While I think Slack works best in teams that work together day to day, it’s interesting to think about how it might work on a whole-school level, and whether it could completely replace email.1 There are big companies which use Slack, so it does scale to that level. At the high school level, it would need to be organised around subject departments, and since each subject would probably require multiple channels, there would probably have to be some oversight to ensure there was a consistent naming scheme for channels, among other things.

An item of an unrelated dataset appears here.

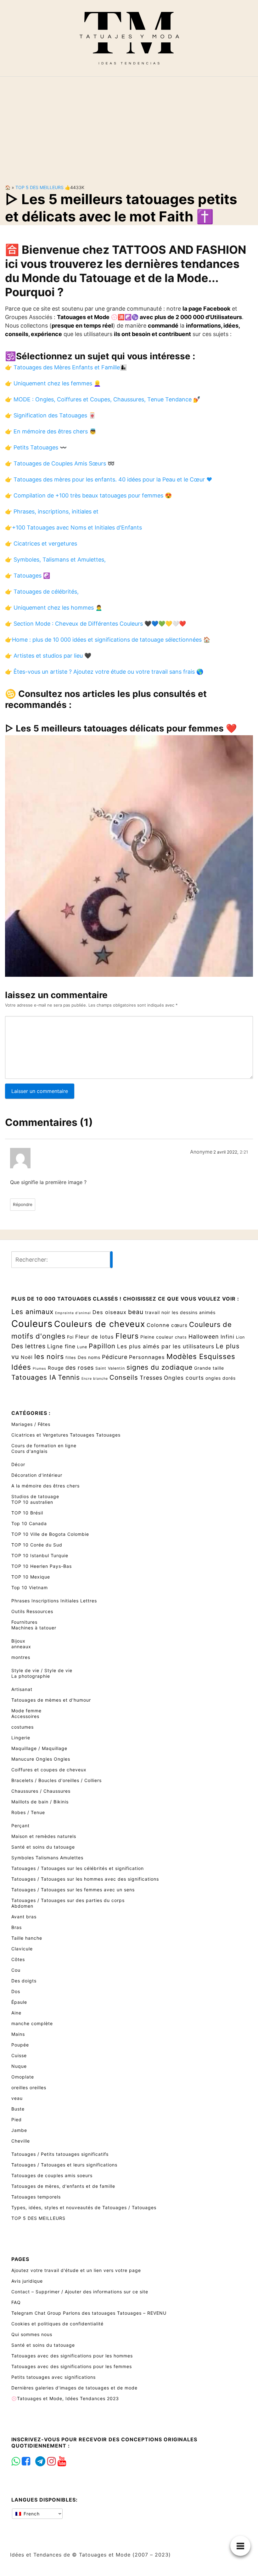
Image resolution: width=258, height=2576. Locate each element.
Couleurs (32, 1323)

Alternatives to email are becoming widespread in the corporate and charity sector, and it’s about time that schools started experimenting with some of these tools as well. Teaching is a profession where effective collaboration is not always a given, but in my experience sharing ideas and resources with other teachers is one of the most fulfilling parts of the job.

Source: Slack for Teacher Collaboration – PolyMaths

In my school I’ve piloted the use of Slack within the Mathematics Department. Primarily we use it for sharing teaching resources. We have a channel for each of the year groups, so that teachers can join the channels for the classes they teach. Another really helpful use we’ve found is for discussion around marking tests. We are often doing these separately at home, and it’s good to be able to chat about the mark scheme and post photos of student answers that we are unsure how to mark.

One of the concerns other teachers have about using a tool like Slack for collaboration is that it’s just another place to check. That concern is legitimate: unless using two different tools offers significant advantages, it’s inconvenient to have to use them in parallel. However, in my experience, collaboration within a subject department is distinct enough from whole-school email that a division between the two isn’t disruptive, and as I’ve argued above, Slack is a significantly more powerful tool for effective collaboration.

While I think Slack works best in teams that work together day to day, it’s interesting to think about how it might work on a whole-school level, and whether it could completely replace email. There are big companies which use Slack, so it does scale to that level. At the high school level, it would need to be organised around subject departments, and since each subject would probably require multiple channels, there would probably have to be some oversight to ensure there was a consistent naming scheme for channels, among other things.

Alternatives to email are becoming widespread in the corporate and charity sector, and it’s about time that schools started experimenting with some of these tools as well. Teaching is a profession where effective collaboration is not always a given, but in my experience sharing ideas and resources with other teachers is one of the most fulfilling parts of the job.